# My favourite clock got better?



## Daveyboyz (Mar 9, 2016)

The Jeager LeCoutre Atmos is an amazing invention... long before solar or quartz they produced a clock you didn't have to wind...powered by the fluctuations of temperature that occur in any house. Its an innovative idea and they manufactured these clocks so effectively and efficiently that I fell in love with them.










There have been may tweeks over the years...the glass cover changed for a glass door instead, some bigger and smaller versions...and a few more unusual designs that you couldn't see through but there you have the basic Atmos. Now they have reinvented and produce the Newson 568 model. It certainly looks modern, maybe too modern for my liking but its good to see the boundaries being pushed.










What do you think of that?


----------



## SBryantgb (Jul 2, 2015)

if Apple made clocks :yes:


----------



## Daveyboyz (Mar 9, 2016)

If Apple made it then it would be double the price and half as good...


----------



## dobra (Aug 20, 2009)

Here is another model, but not sure which one. Taken from an advert. Fabulous!


----------



## harryblakes7 (Oct 1, 2010)

Daveyboyz said:


> The Jeager LeCoutre Atmos is an amazing invention... long before solar or quartz they produced a clock you didn't have to wind...powered by the fluctuations of temperature that occur in any house. Its an innovative idea and they manufactured these clocks so effectively and efficiently that I fell in love with them.
> 
> 
> 
> ...


 They are lovely clocks, i have just got the full service manuals for them as they are a derivative of the anniversary clock in some respects. The older models have the full set of larger jewels in them, and the early art deco versions and "pre" JLC ones by Reutter are highly valued


----------



## Daveyboyz (Mar 9, 2016)

I have a late 1950's (I think) calibre 528-6 with a serial number 103,000... any clue if that has the larger jewels? What are they ruby?


----------

==*==

### GIVEN REQUEST
In the forum thread about the Atmos clock, why does the Atmos not need to be wound? Answer in one to three sentences.

### MATERIAL SUPPLIED

==*==

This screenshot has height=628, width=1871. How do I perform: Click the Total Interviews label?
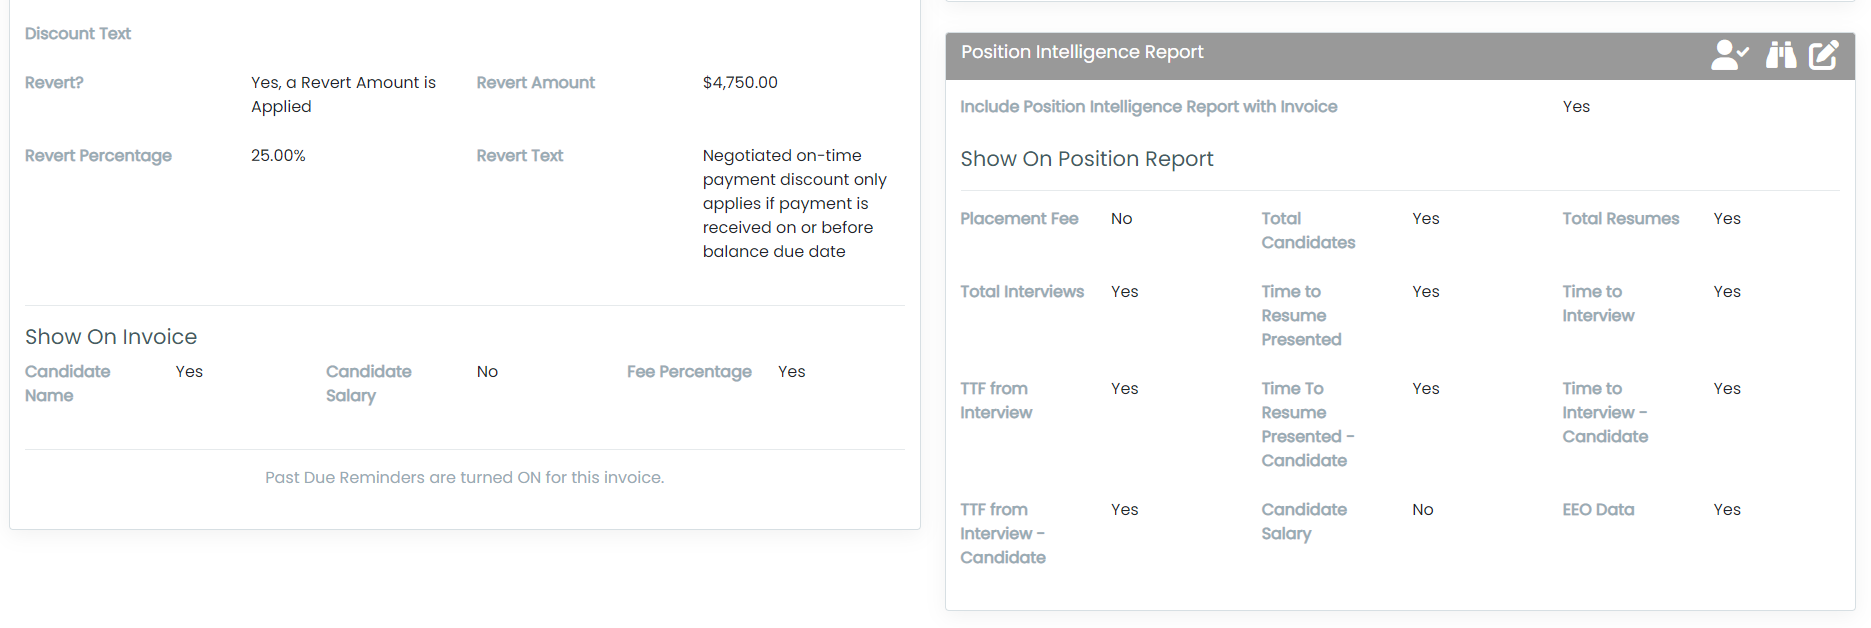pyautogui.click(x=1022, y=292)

==*==

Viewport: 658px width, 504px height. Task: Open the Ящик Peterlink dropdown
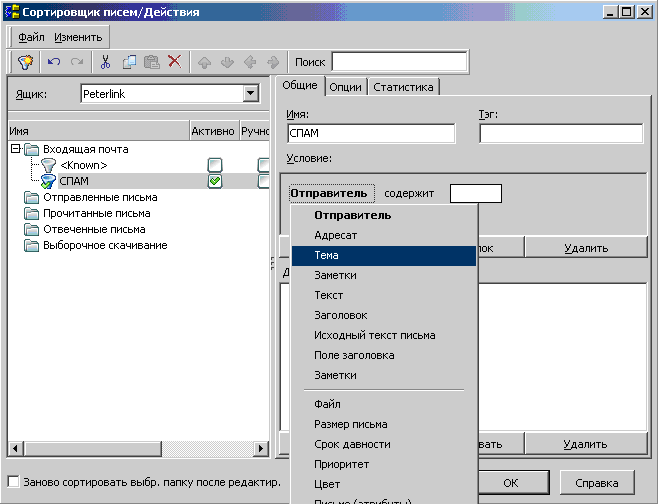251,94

==*==

### CORRECT OUTPUT
The Atmos is powered by the temperature fluctuations that occur in any house, so it runs without winding. The thread notes that it did this long before solar or quartz clocks existed.